If media reports hold true and the Prime Minister shuffles his cabinet, Rona Ambrose is for the high jump.
Too bad.
She gamely tried to tackle a portfolio the Prime Minister and his cabinet clearly have no interest in. It isn't that she couldn't sell the Connie administration's environment agenda: they don't have one worth speaking of.
Changing from Rona Ambrose for someone as eloquent as, say Lawrence Cannon, won't improve the chances Canadians will suddenly accept Stephen Harper as some form of Connie David Suzuki. Heck, we didn't buy Mulroney this past week trying to claim he was the greatest environmentalist ever to occupy 24 Sussex.
Nope.
On environmental issues, the Connies still come across like a band of left-over Reaganites trying to persuade us that ketchup is a vegetable.
Reviving Liberal programs the Connies cut, as the Canadian Pess story linked above suggests, won't cut it either. That will look exactly like what it is: a desperate attempt to reposition the Conservatives in an effort to win votes, not to endorse something they actually believe in.
For that, environmental voters will have to look elsewhere like our man Dion.
Closer to home, the Conservative candidates in the next federal election will once again be in a hard spot. In 2004, they had to wage a campaign without support from the local Progressive Conservatives. That seems likely to be the scenario again, what with Premier Danny Williams needing to wage war against 24 Sussex, regardless of who occupies it.

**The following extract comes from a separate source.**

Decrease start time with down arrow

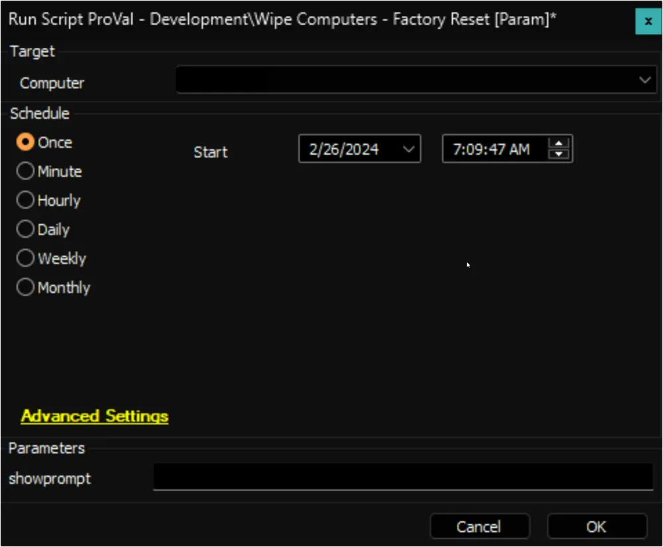tap(558, 154)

In addition, the incumbents on the northeast Avalon have got their own baggage to carry around. Norm Doyle has been but a few days away from having his name and face added to a milk carton. Fish minister Loyola Hearn has ticked off many of his supporters with his approach of promising one thing before the election and doing something else once in office.
It's not like somebody didn't warn people of that before:
- Hearn on Hibernia shares.
- Hearn on NAFO.
- Hearn on the offshore revenue deal, an issue that still rankles.
- Hearn on custodial management.
- Hearn on tackling overcapacity in the fishery.
- Hearn on custodial management, federal job presence in the province and immigration cases.
In the past, Hearn speculated about retirement but as the fish minister he really won't be able to walk away from running again.
The only question will be the name of his Liberal opponent.